Non-glutamate Type Pyrrolo[2, 3-d]pyrimidine Antifolates. I : Synthesis and Biological Properties of Pyrrolo[2, 3-d]pyrimidine Antifolates Containing Tetrazole Congener of Glutamic Acid

Abstract

Either the α- or γ-carboxyl group of the glutamic acid moiety of N-[4-[3-(2, 4-diamino-7H-pyrrolo[2, 3-d]pyrimidin-5-yl)propyl]benzoyl]-L-glutamic acid (1b, TNP-351) and its related compound (1a) was replaced with a 1H-tetrazle ring, and the inhibitory effects of the resulting compounds on dihydrofolate reductase (DHFR) and the growth of murine fibrosarcoma Meth A cells were examined. The γ-tetrazole analogs (2) were found to be much more potent DHFR inhibitors than TNP-351, and strongly inhibited the growth of Meth A cells.

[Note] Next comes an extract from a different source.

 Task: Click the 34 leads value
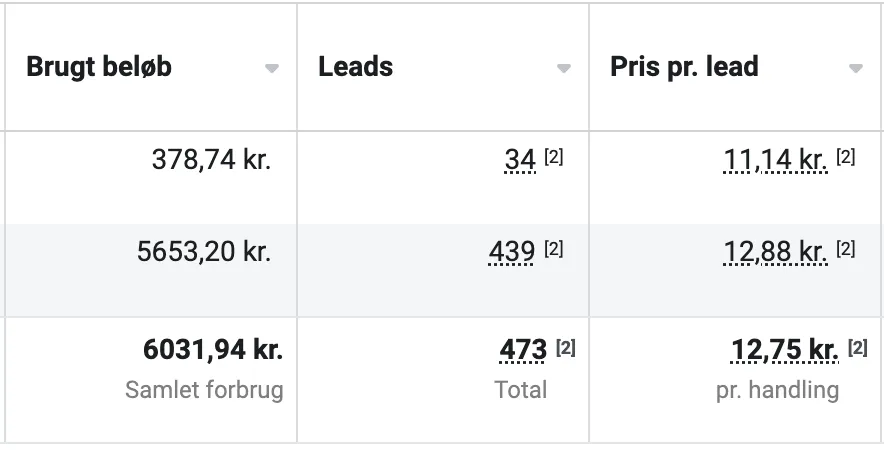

On the other hand, the α-tetrazole analogs (3) were much less active against Meth A cells, even though their DHFR-inhibitory activity was comparable to that of TNP-351. These findings suggest that the α-carboxyl group plays an important role in effective uptake via the reduced folate carrier, and a novel DHFR inhibitor could be obtained by chemically modifying the γ-carboxyl moiety while leaving the α-carboxyl group intact.